> [Problem a] In the records below, repeat the lines from the line with "Given: Click the Bureau field label" up to and including the line with "click(220, 33)".
Begin Supplied passage
# Dream Theater: Systematic Chaos 5.1 Mix Review



## trainCatcher

Artist: Dream Theater
Album: Systematic Chaos (Special Edition)
Version: Dolby 5.1 Mix
Performance: 8/10 
Sonics: 9/10
5.1 Mix: 8/10

This is Dream Theater's ninth studio album and the first that includes a surround sound mix. For those of you not familiar with DT, they are a progressive rock/metal band known for their high level of technical skill. They are a thinking man's pre-black album Metallica. Their song's are frequently long (7-10 minutes), use odd time signatures (7/8, 19/16, etc.), and complex. Many instrumental sections use musical phrases from other songs, thus providing conceptual links within their musical catalog. The musical heart of the band consists of lead guitarist John Petrucci and drummer Mike Portnoy. Keyboard maestro Jordon Rudess, bassist John Myung, and vocalist James LaBrie round out the rest of the band.

After the conclusion of their epic 8th album, Octavarium, DT's fan base was very curious about the direction the band would go. Octavarium's cover art and album sub-structure suggested the future held a U-turn in DT's musical progression - maybe into the heavier style of their 7th album (Train of Thought). The new installment, Systematic Chaos, however, is close in style to the 8th album. The album contains a good mix of prog, shredding, and melody. The band has continued to mature, as evidenced by Mike Portnoy continuing to realize that less can be more. Lyrically the album touches on a variety of topics - alcolism, hyperactivity, war mongering, and vampires. Yes, this album takes a step closer to wizard rock, ala Symphony X. 

All the songs are fairly consistent. The songs are indicative of great band synergy and there is plenty to like in each song. The album starts out strong with "In the Presence of Enemies Pt.1" The instrumental section in the beginning gives overview of the flavor of the album. The aggressive track 3, "Constant Motion", is about hyperactivity and is very reflective of Mike Portnoy's personality. It moves pretty quickly and has Mike Portnoy keeps the instrumental section in the middle of the song moving along with a a mix of dynamic beats. Other musical highlights on the album are Petrucci's guitar melodies on the seventh track "Ministry of Lost Souls." Very beautiful. Though some of the songs are long, none of them seem especially bloated. 

The 5.1 mix is descent - I much prefer listening to the album in 5.1 over stereo. The mix uses standard tricks to add a sense of open space to the album. Background vocals are frequently sent to the surrounds and occasionally pan across the room. The drum set is mixed pretty well across the front three speakers, giving you a nice 3D picture of the set's layout. The bass drums sound pretty awesome. There is no subharmonic mixing, so you won't feeling 16Hz, but there is plenty of pop when Mike rattles of 16th notes on the double bass drum. The DVD also contains a documentary which shows the recording sessions with commentary from the band members. The documentary is quite enlightening and is a valuable addition to the DVD.
End Supplied passage
Begin Given data
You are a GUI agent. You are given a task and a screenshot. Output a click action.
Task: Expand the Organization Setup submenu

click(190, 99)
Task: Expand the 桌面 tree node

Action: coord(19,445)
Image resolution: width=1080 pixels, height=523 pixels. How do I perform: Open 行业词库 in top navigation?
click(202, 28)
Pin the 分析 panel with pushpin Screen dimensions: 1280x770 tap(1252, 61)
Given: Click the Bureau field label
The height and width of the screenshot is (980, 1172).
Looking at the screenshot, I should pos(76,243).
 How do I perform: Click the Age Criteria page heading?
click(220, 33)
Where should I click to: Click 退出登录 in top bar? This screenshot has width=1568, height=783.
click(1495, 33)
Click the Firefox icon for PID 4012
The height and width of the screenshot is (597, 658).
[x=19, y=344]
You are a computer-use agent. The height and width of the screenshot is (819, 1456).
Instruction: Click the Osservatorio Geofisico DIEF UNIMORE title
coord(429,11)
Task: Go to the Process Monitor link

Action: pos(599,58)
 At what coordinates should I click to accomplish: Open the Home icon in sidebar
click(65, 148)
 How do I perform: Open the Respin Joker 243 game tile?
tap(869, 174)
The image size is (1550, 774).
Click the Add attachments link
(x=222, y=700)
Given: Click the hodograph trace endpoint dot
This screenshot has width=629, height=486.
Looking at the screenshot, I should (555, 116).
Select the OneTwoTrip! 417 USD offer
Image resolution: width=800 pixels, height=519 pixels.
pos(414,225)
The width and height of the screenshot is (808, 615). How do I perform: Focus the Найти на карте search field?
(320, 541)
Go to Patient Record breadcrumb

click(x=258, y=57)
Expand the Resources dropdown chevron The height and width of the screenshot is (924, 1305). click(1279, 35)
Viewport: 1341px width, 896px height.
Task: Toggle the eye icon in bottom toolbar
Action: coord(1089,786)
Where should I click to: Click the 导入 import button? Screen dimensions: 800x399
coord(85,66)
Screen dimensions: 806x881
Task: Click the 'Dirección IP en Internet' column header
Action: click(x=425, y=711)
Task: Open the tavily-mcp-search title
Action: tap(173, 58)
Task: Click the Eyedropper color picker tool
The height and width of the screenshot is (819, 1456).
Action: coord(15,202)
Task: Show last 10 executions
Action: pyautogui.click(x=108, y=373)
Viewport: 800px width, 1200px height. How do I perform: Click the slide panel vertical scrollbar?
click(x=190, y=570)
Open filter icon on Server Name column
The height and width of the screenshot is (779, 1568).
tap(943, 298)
End Given data
> [Problem b] Transcribe the album review above from "# Dream Theater: Systematic" up to and including "of the band.".

> [Task solution a]
Given: Click the Bureau field label
The height and width of the screenshot is (980, 1172).
Looking at the screenshot, I should pos(76,243).
 How do I perform: Click the Age Criteria page heading?
click(220, 33)

> [Task solution b]
# Dream Theater: Systematic Chaos 5.1 Mix Review



## trainCatcher

Artist: Dream Theater
Album: Systematic Chaos (Special Edition)
Version: Dolby 5.1 Mix
Performance: 8/10 
Sonics: 9/10
5.1 Mix: 8/10

This is Dream Theater's ninth studio album and the first that includes a surround sound mix. For those of you not familiar with DT, they are a progressive rock/metal band known for their high level of technical skill. They are a thinking man's pre-black album Metallica. Their song's are frequently long (7-10 minutes), use odd time signatures (7/8, 19/16, etc.), and complex. Many instrumental sections use musical phrases from other songs, thus providing conceptual links within their musical catalog. The musical heart of the band consists of lead guitarist John Petrucci and drummer Mike Portnoy. Keyboard maestro Jordon Rudess, bassist John Myung, and vocalist James LaBrie round out the rest of the band.